世界を越えた、それがフィクションらしいということはもう今更どうでもいいことだが、世界の中心が何であるかは結構重要だと思う。ここ立海のテニス部は、何やら面白い技を使ったり人間離れしたスキルを持っているヤツがいるという話を小耳に挟んだし、実際試合を見たら前の世界では有り得ないようなプレイが次々と目に飛び込んで来たから、この世界の中心は多分テニス関連のものだと思っている。でも立海に蛍はいない。スポーツ漫画なのか何なのかは知らないが、主役校かライバル校にいるのかもしれない。

「…神奈川には立海と台頭出来るような強豪は」
「いや、東京で」

米花町も都内だったし、蛍はおそらく東京にいる気がする。

「…そうだな。都大会上位としては、青学、山吹、銀華、不動峰、氷帝だったが」
「が?」
「銀華はそう注目に値する学校ではないと俺は思っている」
「…柳って結構辛辣だよな」

別にどうでもいいが、と思いつつ、学校の印象やテニス部についての話をそれとなく聞いていく。新テニス部を作ったという辺り不動峰が主人公枠なのかとも思ったが、普通に考えれば都大会優勝校の青学が主役っぽいよな。まあ虱潰しに当たってこう。

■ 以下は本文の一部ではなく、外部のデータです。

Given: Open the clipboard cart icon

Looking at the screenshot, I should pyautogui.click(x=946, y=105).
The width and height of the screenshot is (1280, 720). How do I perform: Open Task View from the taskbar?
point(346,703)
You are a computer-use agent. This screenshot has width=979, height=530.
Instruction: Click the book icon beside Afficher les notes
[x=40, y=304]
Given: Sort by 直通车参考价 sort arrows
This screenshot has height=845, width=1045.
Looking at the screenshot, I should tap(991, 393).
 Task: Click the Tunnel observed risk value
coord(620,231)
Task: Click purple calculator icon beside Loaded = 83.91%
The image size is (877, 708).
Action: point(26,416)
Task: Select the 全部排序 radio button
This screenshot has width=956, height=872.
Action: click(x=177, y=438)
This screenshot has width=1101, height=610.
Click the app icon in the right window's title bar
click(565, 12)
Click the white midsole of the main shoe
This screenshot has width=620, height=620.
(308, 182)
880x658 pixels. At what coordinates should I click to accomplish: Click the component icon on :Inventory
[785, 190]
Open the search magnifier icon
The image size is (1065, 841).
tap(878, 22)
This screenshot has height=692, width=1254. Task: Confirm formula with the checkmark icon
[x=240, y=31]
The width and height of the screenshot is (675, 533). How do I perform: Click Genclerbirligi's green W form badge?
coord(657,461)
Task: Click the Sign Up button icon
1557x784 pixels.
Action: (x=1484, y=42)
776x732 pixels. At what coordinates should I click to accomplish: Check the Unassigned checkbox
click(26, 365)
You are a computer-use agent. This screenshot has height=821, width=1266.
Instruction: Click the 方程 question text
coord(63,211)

「しかし、どうしたんだ?鉢屋がテニスに興味があるとは思わなかったが」
「あー、まあテニスに興味があるわけではないな」
「では、何故だ」

柳の目は真っ直ぐで、純粋な疑問を紡いでいるのだと分かる。情報も貰った訳だし、あまりに自分のことを話さないのはフェアじゃないだろう。

「探し物、だな」
「探し物…失せ物か?」
「そんな感じだ」

蛍は物じゃないが、人だというと変に興味を持たれそうだったからやめておいた。それでもテニス部との関連性が分からないだろうから首を傾げている柳を一瞥して、放っておく。柳は情報は集めてくるが、引いた線には踏み込みすぎないやつだから助かっている。

「…見つかるといいな」
「…ああ」

それでもふと柳が零した言葉に、意図せず目を細めてしまった。常人なら気付かない変化だろうが、柳ならちょっと悟れる程度だろう。まあ人からの印象とかすらどうだっていいのだが。今は只、蛍に会いたい。